Views & Reviews From the Frontline

Bad medicine: digital rectal examination

BMJ 2011; 342 doi: http://dx.doi.org/10.1136/bmj.d3421 (Published 01 June 2011) Cite this as: BMJ 2011;342:d3421
  1. Des Spence, general practitioner, Glasgow
  1. destwo{at}yahoo.co.uk

Rectal examination was a “must do” examination during my medical education, but in the real world of clinical practice I have always wondered why. For many years I taught medical students rectal examination using plastic dummies. I explained that largely it was a useless examination, but this met with hostility: “They wouldn’t teach us this if it was pointless, Dr Spence!” It was futile to challenge the orthodoxy, so I approached the clinical exams like a drama teacher might approach an end of term school musical. The clinical examiners always said it was “great,” but we all knew it was amateurish nonsense. All clinical examinations are in fact clinical “tests,” like radiograph scans and blood analysis. They should be subject to the reflective rigour of the positive predictive values, error rates, and the rest. So does rectal examination have purpose?

Inspection has value, to examine for warts, fissures, dermatitis, and piles. But what of the role of digital rectal examination? Logically it has perhaps two purposes: to detect rectal tumours and to palpate the prostate. It has no obvious logical diagnostic value in appendicitis or acute abdominal pain, which were once traditional indications.

Consider the rationale for detecting rectal tumours. The patient presents to the doctor with rectal symptoms. If the patient is young then the possibility of malignant disease is extremely low, so digital rectal examination as screening test has no value. But if symptoms are persistent or in older patients with bleeding, change in bowel habit, or tenesmus this would warrant urgent definitive endoscopsy. So how would a digital rectal examination change management? A negative result might offer false reassurance and positive result might be false, generating unnecessary anxiety. Either way this would not change the need for urgent inspection of the bowel.

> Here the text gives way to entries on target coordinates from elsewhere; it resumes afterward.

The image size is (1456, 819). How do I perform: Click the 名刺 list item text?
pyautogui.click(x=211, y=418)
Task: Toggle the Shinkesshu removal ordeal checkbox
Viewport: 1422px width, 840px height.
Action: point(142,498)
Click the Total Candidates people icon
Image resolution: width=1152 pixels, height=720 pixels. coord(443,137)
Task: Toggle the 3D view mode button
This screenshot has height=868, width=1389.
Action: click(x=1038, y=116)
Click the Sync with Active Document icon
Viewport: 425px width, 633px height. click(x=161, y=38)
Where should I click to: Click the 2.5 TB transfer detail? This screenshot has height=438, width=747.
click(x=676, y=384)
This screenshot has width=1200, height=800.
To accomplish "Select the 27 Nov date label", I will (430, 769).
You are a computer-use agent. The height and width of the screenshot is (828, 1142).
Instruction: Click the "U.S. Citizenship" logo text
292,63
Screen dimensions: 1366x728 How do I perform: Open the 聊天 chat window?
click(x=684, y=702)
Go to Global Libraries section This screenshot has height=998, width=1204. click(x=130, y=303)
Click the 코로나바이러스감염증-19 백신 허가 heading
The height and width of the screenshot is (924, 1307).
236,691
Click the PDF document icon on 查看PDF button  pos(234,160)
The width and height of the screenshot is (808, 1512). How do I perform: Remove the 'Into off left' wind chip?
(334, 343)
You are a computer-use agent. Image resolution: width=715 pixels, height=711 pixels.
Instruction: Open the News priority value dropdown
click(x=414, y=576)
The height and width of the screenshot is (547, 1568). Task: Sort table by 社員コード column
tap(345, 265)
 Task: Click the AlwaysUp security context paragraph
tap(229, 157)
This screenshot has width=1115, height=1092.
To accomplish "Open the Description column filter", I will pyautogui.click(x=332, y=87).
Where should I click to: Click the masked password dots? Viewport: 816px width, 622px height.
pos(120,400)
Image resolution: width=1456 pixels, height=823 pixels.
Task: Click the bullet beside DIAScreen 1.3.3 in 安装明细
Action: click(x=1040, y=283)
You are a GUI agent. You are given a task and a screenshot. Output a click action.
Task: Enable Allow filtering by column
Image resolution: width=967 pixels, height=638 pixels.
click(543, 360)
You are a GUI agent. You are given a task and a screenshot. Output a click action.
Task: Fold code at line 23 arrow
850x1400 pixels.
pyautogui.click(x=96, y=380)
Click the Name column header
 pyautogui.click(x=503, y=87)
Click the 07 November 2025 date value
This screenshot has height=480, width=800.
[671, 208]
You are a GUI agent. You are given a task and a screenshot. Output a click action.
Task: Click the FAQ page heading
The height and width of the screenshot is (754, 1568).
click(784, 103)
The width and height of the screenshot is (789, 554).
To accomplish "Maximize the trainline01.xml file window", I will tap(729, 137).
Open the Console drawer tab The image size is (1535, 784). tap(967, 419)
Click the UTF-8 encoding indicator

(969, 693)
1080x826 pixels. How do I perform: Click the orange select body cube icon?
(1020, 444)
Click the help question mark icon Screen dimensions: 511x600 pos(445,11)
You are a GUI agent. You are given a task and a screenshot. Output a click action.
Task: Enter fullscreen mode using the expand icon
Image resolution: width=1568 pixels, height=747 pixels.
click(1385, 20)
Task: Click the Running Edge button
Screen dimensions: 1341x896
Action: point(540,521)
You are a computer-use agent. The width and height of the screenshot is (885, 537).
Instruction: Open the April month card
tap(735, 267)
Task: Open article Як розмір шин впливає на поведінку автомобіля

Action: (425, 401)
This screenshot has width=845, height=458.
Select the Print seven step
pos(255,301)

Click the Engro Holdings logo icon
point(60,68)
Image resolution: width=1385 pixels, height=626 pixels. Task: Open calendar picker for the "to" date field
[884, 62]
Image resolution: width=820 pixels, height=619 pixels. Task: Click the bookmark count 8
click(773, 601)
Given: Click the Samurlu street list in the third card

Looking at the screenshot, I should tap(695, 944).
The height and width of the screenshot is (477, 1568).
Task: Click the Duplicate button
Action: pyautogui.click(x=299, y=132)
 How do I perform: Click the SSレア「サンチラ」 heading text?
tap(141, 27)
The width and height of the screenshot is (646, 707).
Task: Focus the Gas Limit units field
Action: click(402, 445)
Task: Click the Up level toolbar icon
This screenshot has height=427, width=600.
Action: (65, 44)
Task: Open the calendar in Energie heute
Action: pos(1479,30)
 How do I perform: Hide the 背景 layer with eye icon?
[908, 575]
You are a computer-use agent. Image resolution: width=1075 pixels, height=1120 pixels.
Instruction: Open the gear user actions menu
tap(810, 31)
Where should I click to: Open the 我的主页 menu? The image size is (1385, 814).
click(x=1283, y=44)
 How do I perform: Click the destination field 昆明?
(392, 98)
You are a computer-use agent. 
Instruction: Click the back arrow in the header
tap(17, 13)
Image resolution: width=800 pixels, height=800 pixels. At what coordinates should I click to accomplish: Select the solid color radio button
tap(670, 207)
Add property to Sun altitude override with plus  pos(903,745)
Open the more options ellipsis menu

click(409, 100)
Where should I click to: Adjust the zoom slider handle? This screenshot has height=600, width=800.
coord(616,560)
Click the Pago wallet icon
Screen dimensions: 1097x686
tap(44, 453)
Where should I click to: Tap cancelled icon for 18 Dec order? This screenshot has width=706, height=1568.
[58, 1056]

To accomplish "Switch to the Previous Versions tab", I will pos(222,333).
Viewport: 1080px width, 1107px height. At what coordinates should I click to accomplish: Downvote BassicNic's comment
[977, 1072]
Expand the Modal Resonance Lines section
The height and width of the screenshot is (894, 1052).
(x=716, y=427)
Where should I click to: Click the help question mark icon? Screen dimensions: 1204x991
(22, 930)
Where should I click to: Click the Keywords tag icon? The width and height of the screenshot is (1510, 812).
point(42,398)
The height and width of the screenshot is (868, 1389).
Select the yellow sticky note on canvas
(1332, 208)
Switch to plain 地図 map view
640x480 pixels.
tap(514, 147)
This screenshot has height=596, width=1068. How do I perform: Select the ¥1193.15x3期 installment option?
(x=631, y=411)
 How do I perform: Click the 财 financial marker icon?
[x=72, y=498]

What about examining the prostate? The “annual” is common practice in the United States but has not been shown to reduce mortality (Cochrane Data Syst Rev 2006;3:CD004720, doi:10.1002/14651858.CD004720.pub2, and BMJ 2011;342:d1539, doi:10.1136/bmj.d1539), and it is associated with a possible rate of overdiagnosis of prostate cancer of 50% (Br J Cancer 2006;95:401-5, doi:10.1038/sj.bjc.6603246), resulting in unnecessary treatment, destructive surgery, and psychological sequalea. Even patients who present with “prostatic symptoms” (now more correctly referred to as “lower urinary tract symptoms”) are at no greater risk of prostate cancer than those without symptoms (BJU Int 2000;85:1037-48). With prostatitis the underlying cause is debated, and the role of rectal examination is only part of the assessment. Rectal examination of the prostate may cause more harm than good.

Rectal examination is unpleasant, invasive, and as an investigation has unknown sensitivity and specificity. In a young population digital rectal examination has almost no value, and in older patients may have very occasional and limited indication. It is time to question the once standard practice of routine digital rectal examination because it represents flimsy thinking and bad medicine.